#### KUTIPAN TEKS ####

Gedung Bentol bukannya satu-satunya bangunan yang ada dihalaman istana
Cipanas yang luasnya 25 ha itu. Selain gedung induk seluas 900 m², terdapat 22
bangunan lainnya yang seluruhnya kalau dijumlah mencapai luas 5.850 m²,
sebagian dipakai untuk kantor, sebagian lagi untuk tempat-tempat penginapan.
Istana Cipanas: Istana Cipanas Tempo Dulu |
Presiden Soeharto dan keluarga sekali-sekali singgah di istana Cipanas
Untuk mandi belerang dan menggunakan paviliun di belakang istana yang khusus
tersedia untuk kepala Negara dan keluarga.
Pada waktu sekarang gedung Istana Cipanas jarang dipakai, tetapi tetap
dirawat dengan baik. Karena perbaikan-perbaikannya diadakan secara berkala,
maka keadaanya masih seperti waktu pertama dibangun. Arsitekturnya mempunyai
ciri yang khas, sehingga mempunyai daya tarik tersendiri bagi para pengunjung.

####

▸ **INSTRUKSI YANG DIBERIKAN**
Menurut teks tentang Istana Cipanas di atas, tolong sebutkan untuk apa saja 22 bangunan selain gedung induk dipakai.

#### DATA YANG DITAMPILKAN ####

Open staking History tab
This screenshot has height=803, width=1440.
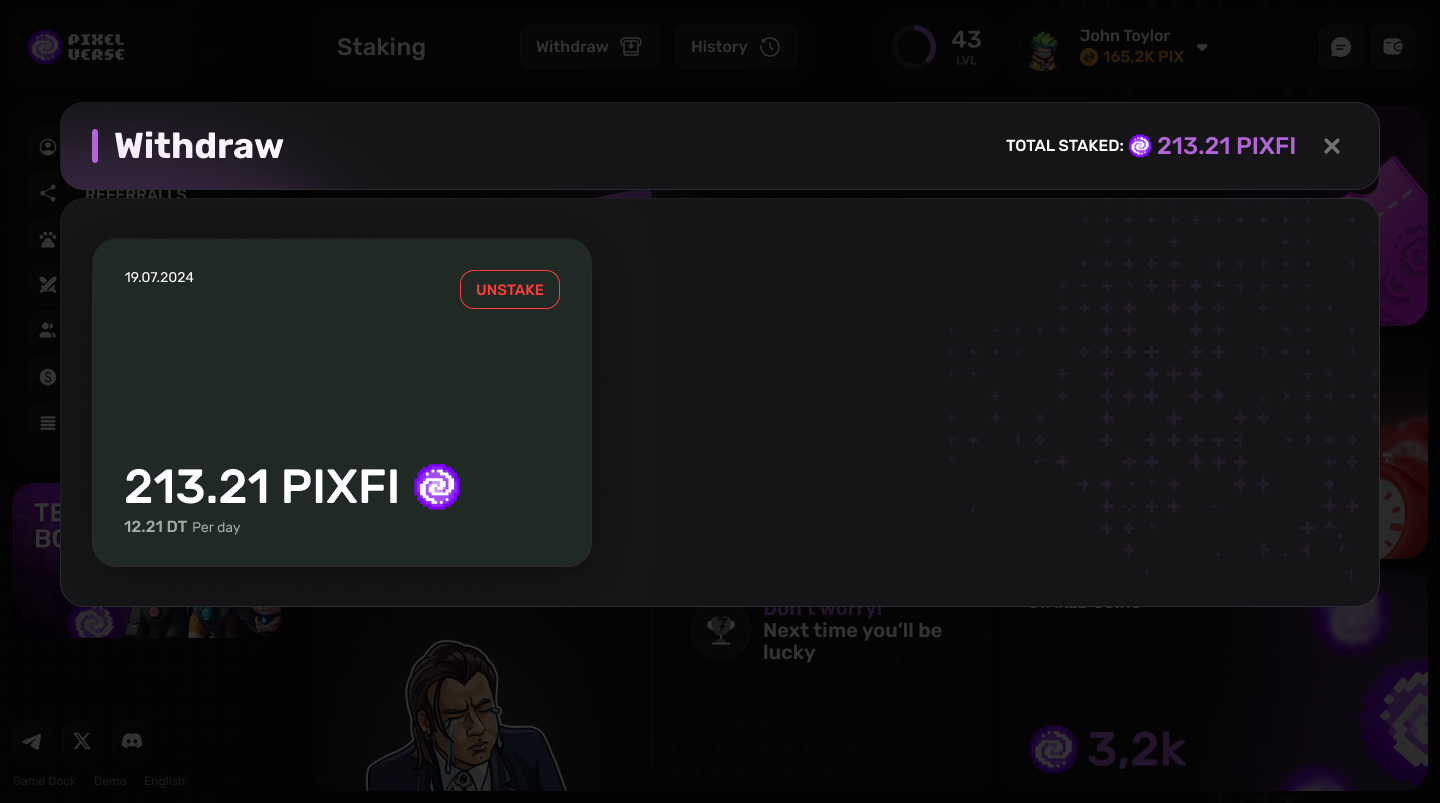[736, 47]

####

▸ **TUGAS YANG DISELESAIKAN**
Sebagian dipakai untuk kantor, sebagian lagi untuk tempat-tempat penginapan.